• [Exercise requirements] Copy the records word for word, from the very first line through the line that contains "click(x=483, y=73)", including that line.

• [Task data]
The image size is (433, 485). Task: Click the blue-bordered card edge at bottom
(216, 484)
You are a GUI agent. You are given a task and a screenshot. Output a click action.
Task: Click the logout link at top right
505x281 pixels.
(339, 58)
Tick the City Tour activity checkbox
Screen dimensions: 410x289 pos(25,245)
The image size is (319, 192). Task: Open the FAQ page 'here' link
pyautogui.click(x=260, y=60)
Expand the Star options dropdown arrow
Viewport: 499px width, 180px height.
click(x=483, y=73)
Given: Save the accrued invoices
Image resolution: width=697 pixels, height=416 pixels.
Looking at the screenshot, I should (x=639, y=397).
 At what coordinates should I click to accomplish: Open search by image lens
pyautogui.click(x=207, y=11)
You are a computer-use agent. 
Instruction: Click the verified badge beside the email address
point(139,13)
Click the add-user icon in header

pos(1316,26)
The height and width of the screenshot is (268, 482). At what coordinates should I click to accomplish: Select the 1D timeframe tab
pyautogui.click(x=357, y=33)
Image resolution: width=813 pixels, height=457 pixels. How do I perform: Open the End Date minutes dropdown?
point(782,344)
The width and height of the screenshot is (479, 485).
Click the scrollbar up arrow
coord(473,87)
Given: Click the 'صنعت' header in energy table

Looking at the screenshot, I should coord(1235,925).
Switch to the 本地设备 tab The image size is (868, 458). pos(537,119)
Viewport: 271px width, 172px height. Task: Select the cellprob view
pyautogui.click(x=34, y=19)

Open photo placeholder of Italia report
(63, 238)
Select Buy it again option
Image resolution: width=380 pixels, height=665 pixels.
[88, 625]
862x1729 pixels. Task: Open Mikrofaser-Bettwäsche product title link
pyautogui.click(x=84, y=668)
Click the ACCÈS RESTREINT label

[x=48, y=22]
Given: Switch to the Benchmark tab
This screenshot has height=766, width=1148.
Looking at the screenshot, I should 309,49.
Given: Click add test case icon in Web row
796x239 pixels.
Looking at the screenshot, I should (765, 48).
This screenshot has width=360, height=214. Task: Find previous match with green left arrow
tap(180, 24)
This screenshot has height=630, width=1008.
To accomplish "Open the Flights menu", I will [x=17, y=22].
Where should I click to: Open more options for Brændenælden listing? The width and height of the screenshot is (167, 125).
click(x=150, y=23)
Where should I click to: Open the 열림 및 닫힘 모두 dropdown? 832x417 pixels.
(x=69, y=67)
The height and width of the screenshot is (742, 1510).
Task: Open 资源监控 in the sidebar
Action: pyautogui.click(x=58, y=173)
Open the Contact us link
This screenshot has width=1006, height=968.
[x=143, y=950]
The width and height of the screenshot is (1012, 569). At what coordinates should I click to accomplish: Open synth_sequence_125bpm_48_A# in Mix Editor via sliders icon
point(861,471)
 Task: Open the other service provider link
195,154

• [Full solution]
The image size is (433, 485). Task: Click the blue-bordered card edge at bottom
(216, 484)
You are a GUI agent. You are given a task and a screenshot. Output a click action.
Task: Click the logout link at top right
505x281 pixels.
(339, 58)
Tick the City Tour activity checkbox
Screen dimensions: 410x289 pos(25,245)
The image size is (319, 192). Task: Open the FAQ page 'here' link
pyautogui.click(x=260, y=60)
Expand the Star options dropdown arrow
Viewport: 499px width, 180px height.
click(x=483, y=73)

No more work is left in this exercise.